### Work task:
Would you set down each line of the data below exactly?

### Extracted material:
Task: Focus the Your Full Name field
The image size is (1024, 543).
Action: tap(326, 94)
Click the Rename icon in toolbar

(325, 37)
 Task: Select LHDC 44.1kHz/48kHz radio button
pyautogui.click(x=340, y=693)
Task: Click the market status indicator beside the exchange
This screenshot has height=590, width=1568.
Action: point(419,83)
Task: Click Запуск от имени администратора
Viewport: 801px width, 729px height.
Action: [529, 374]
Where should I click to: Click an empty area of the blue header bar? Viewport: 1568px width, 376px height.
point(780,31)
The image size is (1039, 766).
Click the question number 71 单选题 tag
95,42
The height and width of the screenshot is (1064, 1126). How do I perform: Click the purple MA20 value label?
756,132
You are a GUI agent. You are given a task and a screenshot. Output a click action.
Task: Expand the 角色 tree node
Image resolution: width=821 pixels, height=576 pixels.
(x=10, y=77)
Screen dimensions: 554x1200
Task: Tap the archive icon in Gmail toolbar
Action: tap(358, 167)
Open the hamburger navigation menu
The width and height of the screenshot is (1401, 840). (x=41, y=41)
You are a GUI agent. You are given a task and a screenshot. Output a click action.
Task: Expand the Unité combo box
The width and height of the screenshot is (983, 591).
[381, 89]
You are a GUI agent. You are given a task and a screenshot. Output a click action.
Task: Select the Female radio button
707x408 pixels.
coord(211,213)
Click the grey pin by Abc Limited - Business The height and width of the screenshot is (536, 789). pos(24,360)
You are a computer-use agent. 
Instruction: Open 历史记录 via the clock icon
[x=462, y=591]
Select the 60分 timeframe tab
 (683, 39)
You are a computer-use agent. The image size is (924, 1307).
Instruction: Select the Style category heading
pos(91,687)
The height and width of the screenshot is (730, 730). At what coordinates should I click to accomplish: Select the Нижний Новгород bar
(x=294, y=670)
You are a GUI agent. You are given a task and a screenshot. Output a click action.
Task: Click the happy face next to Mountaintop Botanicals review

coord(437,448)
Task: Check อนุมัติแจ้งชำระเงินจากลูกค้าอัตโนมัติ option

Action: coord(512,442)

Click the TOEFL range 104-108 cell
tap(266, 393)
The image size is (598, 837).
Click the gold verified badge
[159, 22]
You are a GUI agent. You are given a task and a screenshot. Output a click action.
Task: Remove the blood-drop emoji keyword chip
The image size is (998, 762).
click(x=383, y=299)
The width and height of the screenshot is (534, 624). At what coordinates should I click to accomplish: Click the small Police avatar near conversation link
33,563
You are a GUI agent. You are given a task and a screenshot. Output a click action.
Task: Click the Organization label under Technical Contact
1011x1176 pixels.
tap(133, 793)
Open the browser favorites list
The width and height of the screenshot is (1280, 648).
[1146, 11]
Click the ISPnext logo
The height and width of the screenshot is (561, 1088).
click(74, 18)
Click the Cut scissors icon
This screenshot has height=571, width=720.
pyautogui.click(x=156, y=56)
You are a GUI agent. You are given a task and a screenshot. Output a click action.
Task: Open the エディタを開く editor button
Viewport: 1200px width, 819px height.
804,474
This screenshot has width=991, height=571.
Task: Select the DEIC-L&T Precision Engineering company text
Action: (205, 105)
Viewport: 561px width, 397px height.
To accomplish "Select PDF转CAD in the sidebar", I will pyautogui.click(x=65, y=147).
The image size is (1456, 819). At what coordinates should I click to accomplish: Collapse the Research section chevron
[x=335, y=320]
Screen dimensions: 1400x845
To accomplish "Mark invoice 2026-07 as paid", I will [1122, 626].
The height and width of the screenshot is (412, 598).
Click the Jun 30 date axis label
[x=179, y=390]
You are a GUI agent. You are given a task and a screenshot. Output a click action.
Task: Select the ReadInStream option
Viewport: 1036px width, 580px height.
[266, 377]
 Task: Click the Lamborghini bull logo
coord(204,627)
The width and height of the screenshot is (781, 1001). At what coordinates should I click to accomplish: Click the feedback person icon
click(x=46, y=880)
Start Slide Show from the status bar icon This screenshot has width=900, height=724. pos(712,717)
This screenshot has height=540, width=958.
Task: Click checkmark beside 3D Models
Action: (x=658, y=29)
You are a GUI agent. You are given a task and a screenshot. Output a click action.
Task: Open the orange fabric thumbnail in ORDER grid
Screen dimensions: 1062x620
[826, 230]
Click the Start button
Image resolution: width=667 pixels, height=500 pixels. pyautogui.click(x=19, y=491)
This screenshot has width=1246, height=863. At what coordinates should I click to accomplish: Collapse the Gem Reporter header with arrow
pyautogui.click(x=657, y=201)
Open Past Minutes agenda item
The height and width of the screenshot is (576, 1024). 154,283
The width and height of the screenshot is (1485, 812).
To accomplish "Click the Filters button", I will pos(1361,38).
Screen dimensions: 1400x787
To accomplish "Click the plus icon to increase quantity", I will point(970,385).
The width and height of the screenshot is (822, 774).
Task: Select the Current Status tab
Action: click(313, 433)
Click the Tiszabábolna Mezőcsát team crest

### Reply to the exercise:
Task: Focus the Your Full Name field
The image size is (1024, 543).
Action: tap(326, 94)
Click the Rename icon in toolbar

(325, 37)
 Task: Select LHDC 44.1kHz/48kHz radio button
pyautogui.click(x=340, y=693)
Task: Click the market status indicator beside the exchange
This screenshot has height=590, width=1568.
Action: point(419,83)
Task: Click Запуск от имени администратора
Viewport: 801px width, 729px height.
Action: [529, 374]
Where should I click to: Click an empty area of the blue header bar? Viewport: 1568px width, 376px height.
point(780,31)
The image size is (1039, 766).
Click the question number 71 单选题 tag
95,42
The height and width of the screenshot is (1064, 1126). How do I perform: Click the purple MA20 value label?
756,132
You are a GUI agent. You are given a task and a screenshot. Output a click action.
Task: Expand the 角色 tree node
Image resolution: width=821 pixels, height=576 pixels.
(x=10, y=77)
Screen dimensions: 554x1200
Task: Tap the archive icon in Gmail toolbar
Action: tap(358, 167)
Open the hamburger navigation menu
The width and height of the screenshot is (1401, 840). (x=41, y=41)
You are a GUI agent. You are given a task and a screenshot. Output a click action.
Task: Expand the Unité combo box
The width and height of the screenshot is (983, 591).
[381, 89]
You are a GUI agent. You are given a task and a screenshot. Output a click action.
Task: Select the Female radio button
707x408 pixels.
coord(211,213)
Click the grey pin by Abc Limited - Business The height and width of the screenshot is (536, 789). pos(24,360)
You are a computer-use agent. 
Instruction: Open 历史记录 via the clock icon
[x=462, y=591]
Select the 60分 timeframe tab
 (683, 39)
You are a computer-use agent. The image size is (924, 1307).
Instruction: Select the Style category heading
pos(91,687)
The height and width of the screenshot is (730, 730). At what coordinates should I click to accomplish: Select the Нижний Новгород bar
(x=294, y=670)
You are a GUI agent. You are given a task and a screenshot. Output a click action.
Task: Click the happy face next to Mountaintop Botanicals review

coord(437,448)
Task: Check อนุมัติแจ้งชำระเงินจากลูกค้าอัตโนมัติ option

Action: coord(512,442)

Click the TOEFL range 104-108 cell
tap(266, 393)
The image size is (598, 837).
Click the gold verified badge
[159, 22]
You are a GUI agent. You are given a task and a screenshot. Output a click action.
Task: Remove the blood-drop emoji keyword chip
The image size is (998, 762).
click(x=383, y=299)
The width and height of the screenshot is (534, 624). At what coordinates should I click to accomplish: Click the small Police avatar near conversation link
33,563
You are a GUI agent. You are given a task and a screenshot. Output a click action.
Task: Click the Organization label under Technical Contact
1011x1176 pixels.
tap(133, 793)
Open the browser favorites list
The width and height of the screenshot is (1280, 648).
[1146, 11]
Click the ISPnext logo
The height and width of the screenshot is (561, 1088).
click(74, 18)
Click the Cut scissors icon
This screenshot has height=571, width=720.
pyautogui.click(x=156, y=56)
You are a GUI agent. You are given a task and a screenshot. Output a click action.
Task: Open the エディタを開く editor button
Viewport: 1200px width, 819px height.
804,474
This screenshot has width=991, height=571.
Task: Select the DEIC-L&T Precision Engineering company text
Action: (205, 105)
Viewport: 561px width, 397px height.
To accomplish "Select PDF转CAD in the sidebar", I will pyautogui.click(x=65, y=147).
The image size is (1456, 819). At what coordinates should I click to accomplish: Collapse the Research section chevron
[x=335, y=320]
Screen dimensions: 1400x845
To accomplish "Mark invoice 2026-07 as paid", I will [1122, 626].
The height and width of the screenshot is (412, 598).
Click the Jun 30 date axis label
[x=179, y=390]
You are a GUI agent. You are given a task and a screenshot. Output a click action.
Task: Select the ReadInStream option
Viewport: 1036px width, 580px height.
[266, 377]
 Task: Click the Lamborghini bull logo
coord(204,627)
The width and height of the screenshot is (781, 1001). At what coordinates should I click to accomplish: Click the feedback person icon
click(x=46, y=880)
Start Slide Show from the status bar icon This screenshot has width=900, height=724. pos(712,717)
This screenshot has height=540, width=958.
Task: Click checkmark beside 3D Models
Action: (x=658, y=29)
You are a GUI agent. You are given a task and a screenshot. Output a click action.
Task: Open the orange fabric thumbnail in ORDER grid
Screen dimensions: 1062x620
[826, 230]
Click the Start button
Image resolution: width=667 pixels, height=500 pixels. pyautogui.click(x=19, y=491)
This screenshot has width=1246, height=863. At what coordinates should I click to accomplish: Collapse the Gem Reporter header with arrow
pyautogui.click(x=657, y=201)
Open Past Minutes agenda item
The height and width of the screenshot is (576, 1024). 154,283
The width and height of the screenshot is (1485, 812).
To accomplish "Click the Filters button", I will pos(1361,38).
Screen dimensions: 1400x787
To accomplish "Click the plus icon to increase quantity", I will point(970,385).
The width and height of the screenshot is (822, 774).
Task: Select the Current Status tab
Action: click(313, 433)
Click the Tiszabábolna Mezőcsát team crest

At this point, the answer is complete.